--- Assigned task ---
Every entry below should be transcribed exactly; pictures stay out of the copy.

--- Material shown ---
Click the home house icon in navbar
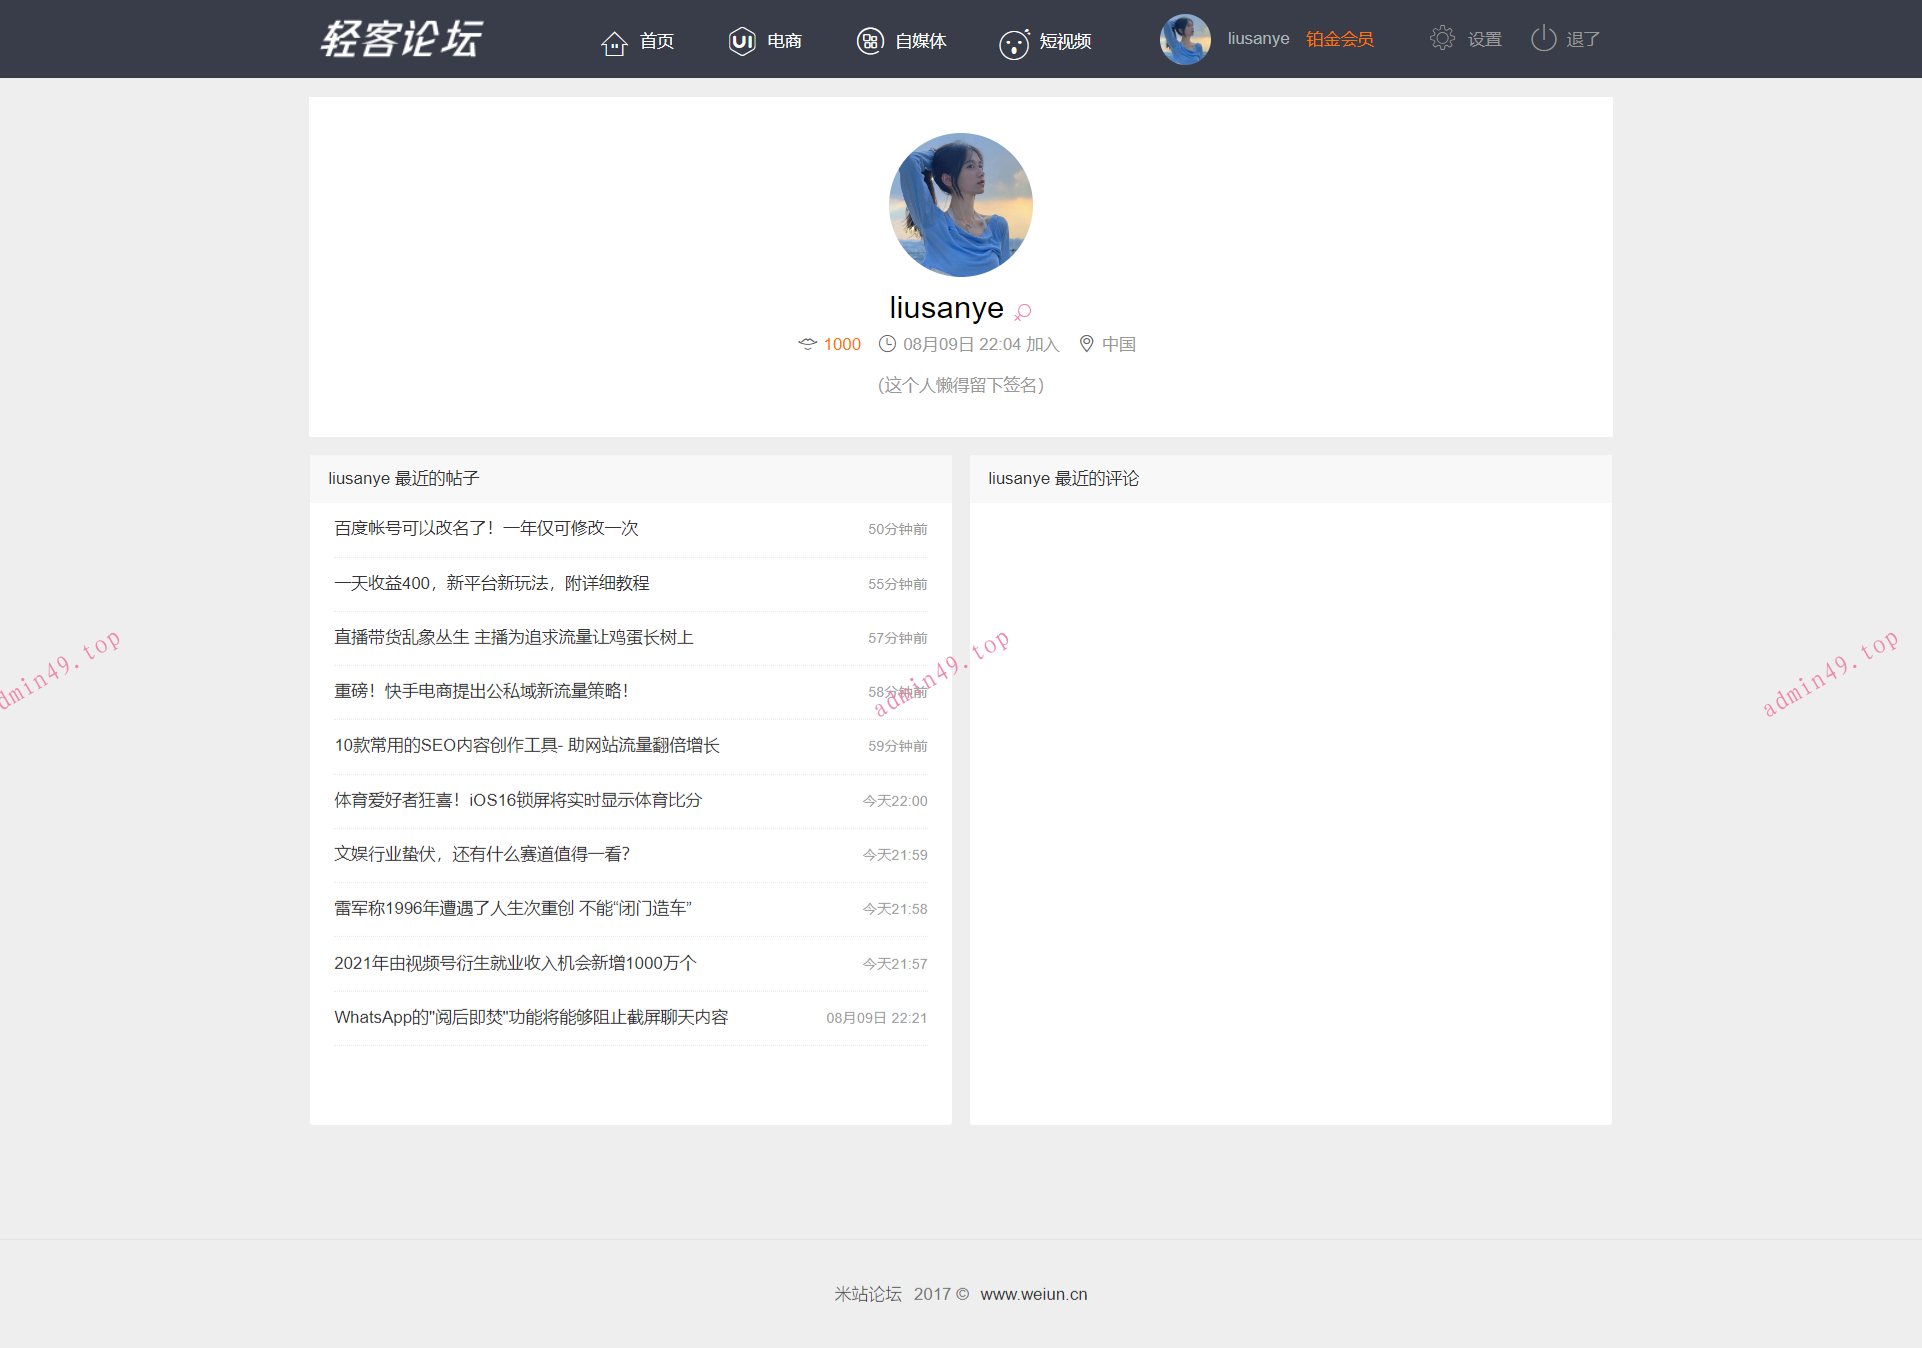The height and width of the screenshot is (1348, 1922). (x=614, y=42)
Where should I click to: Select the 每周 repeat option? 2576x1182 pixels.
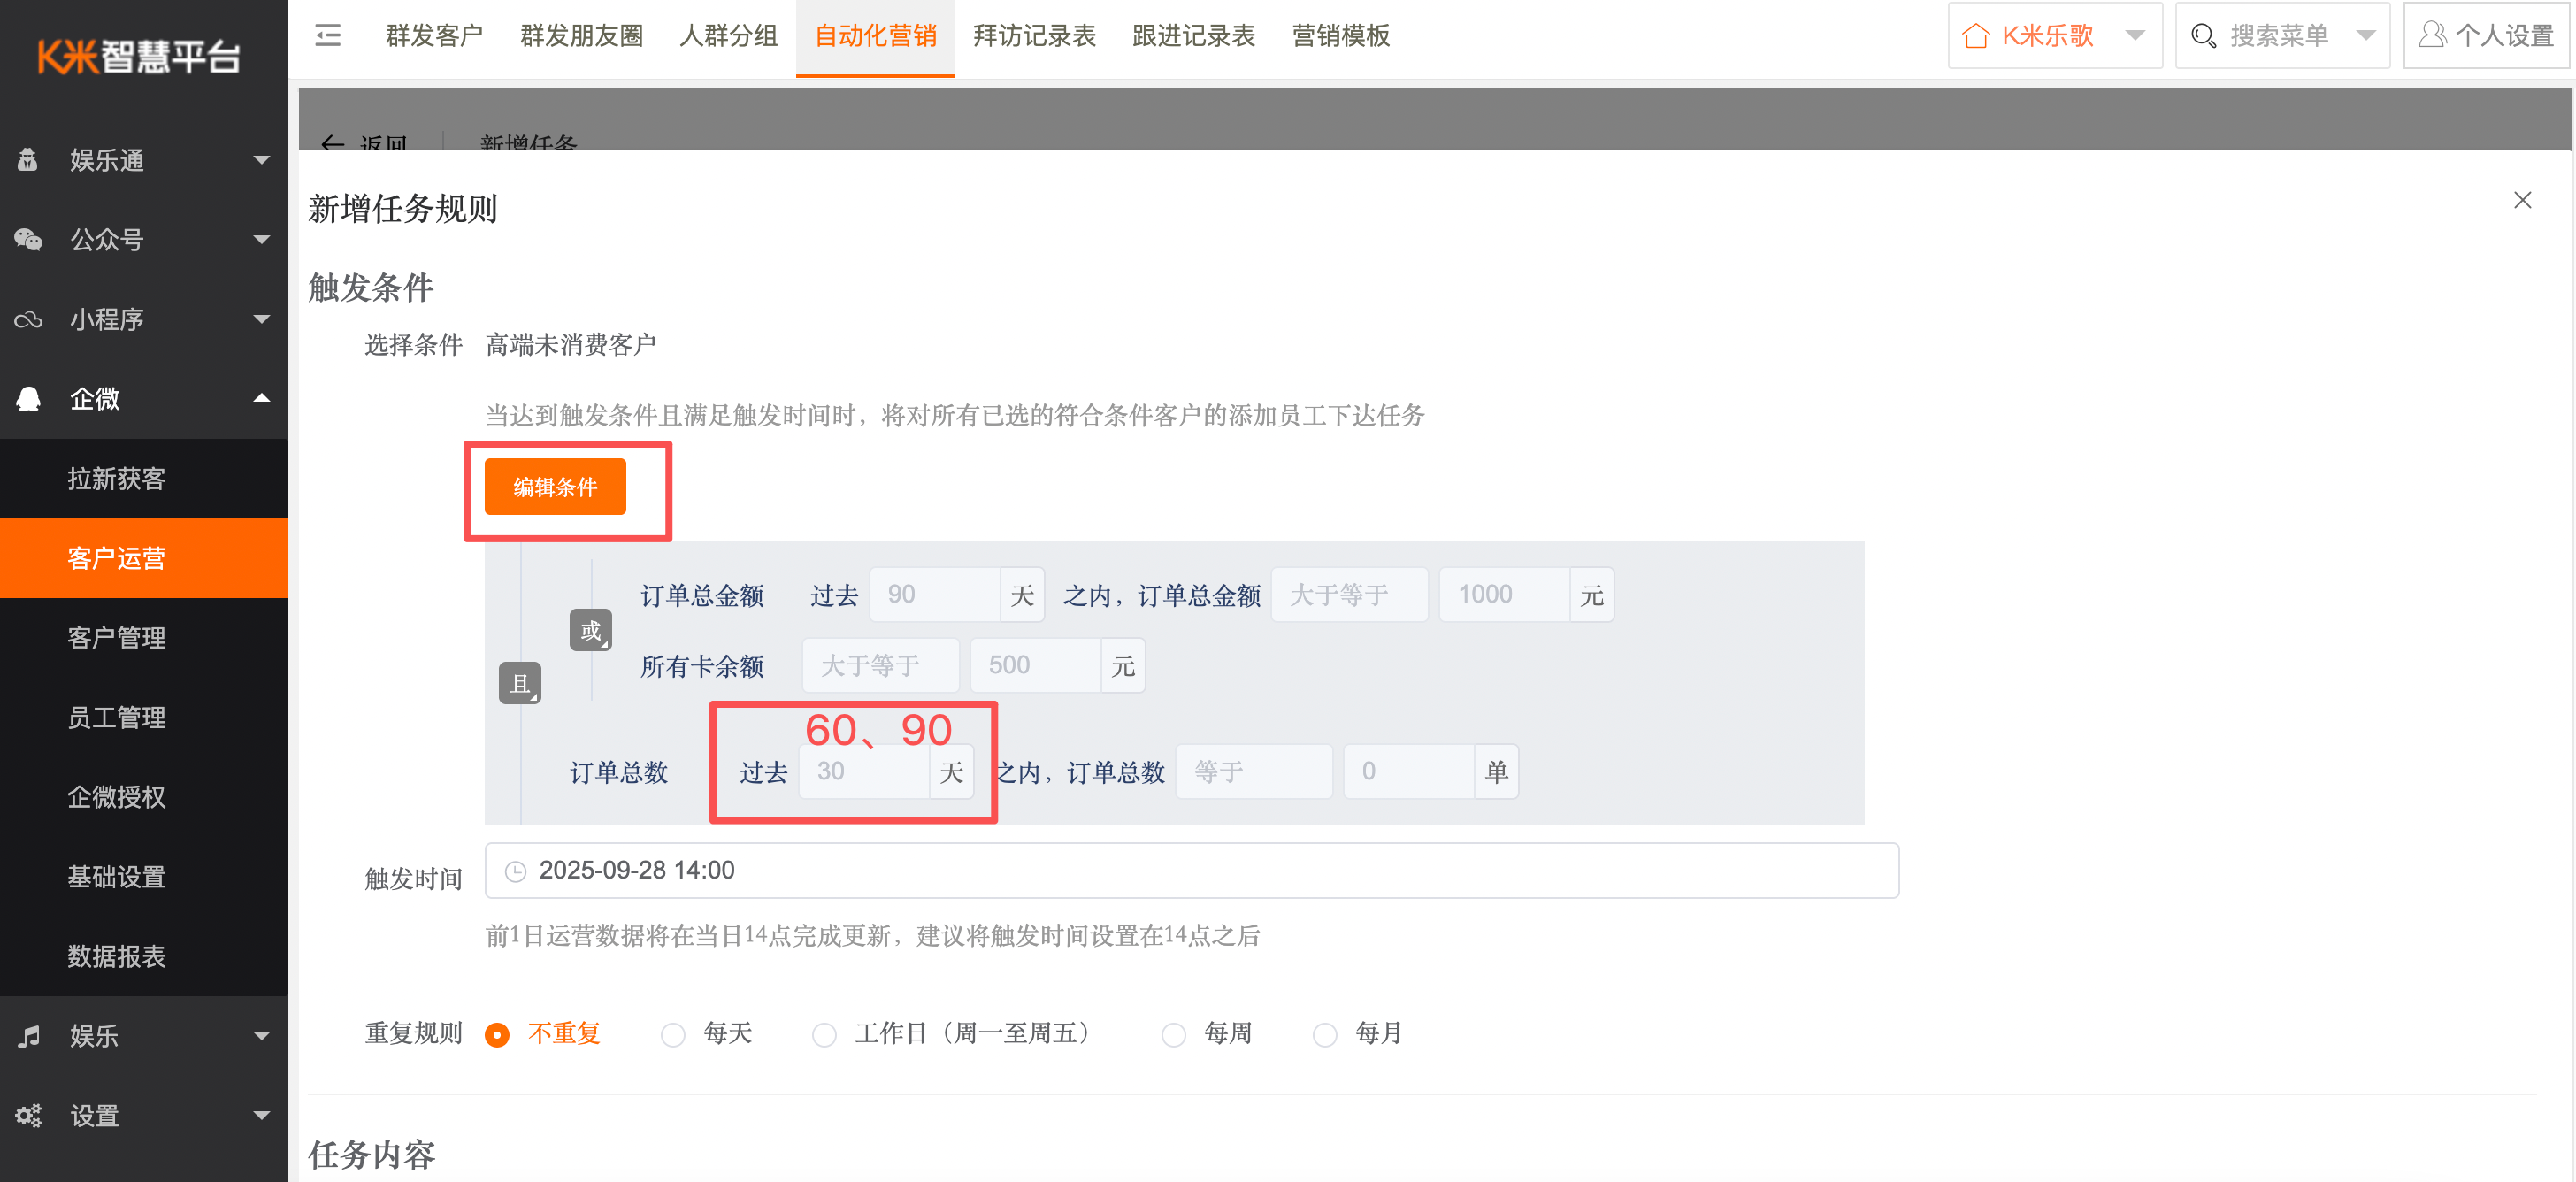tap(1173, 1034)
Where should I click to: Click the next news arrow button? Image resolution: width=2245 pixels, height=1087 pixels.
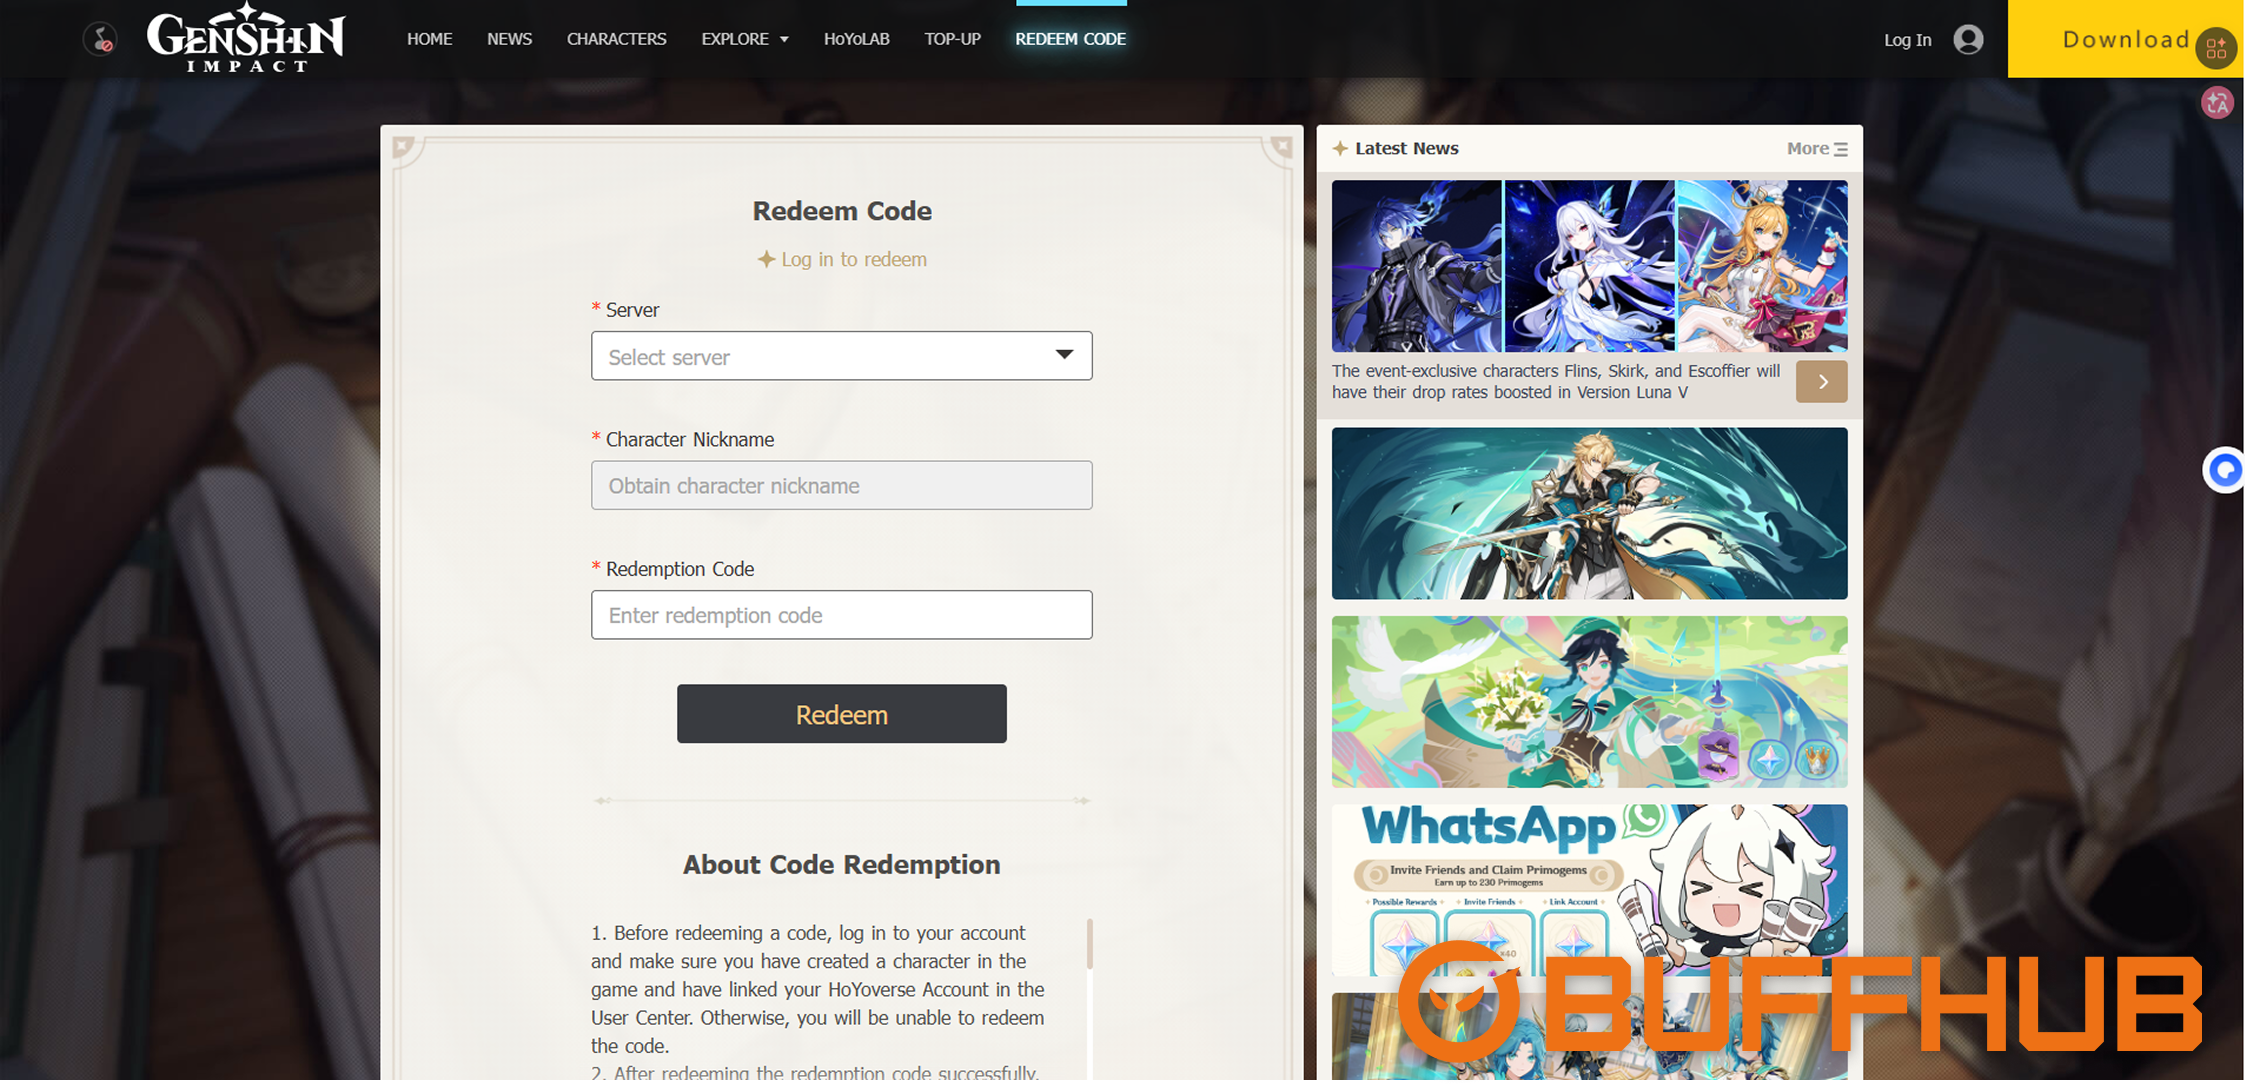[x=1821, y=381]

--- Solved exercise ---
Click the home house icon in navbar
The height and width of the screenshot is (1348, 1922). (x=614, y=42)
Where should I click to: Select the 每周 repeat option? 2576x1182 pixels.
tap(1173, 1034)
Where should I click to: Click the next news arrow button? Image resolution: width=2245 pixels, height=1087 pixels.
[x=1821, y=381]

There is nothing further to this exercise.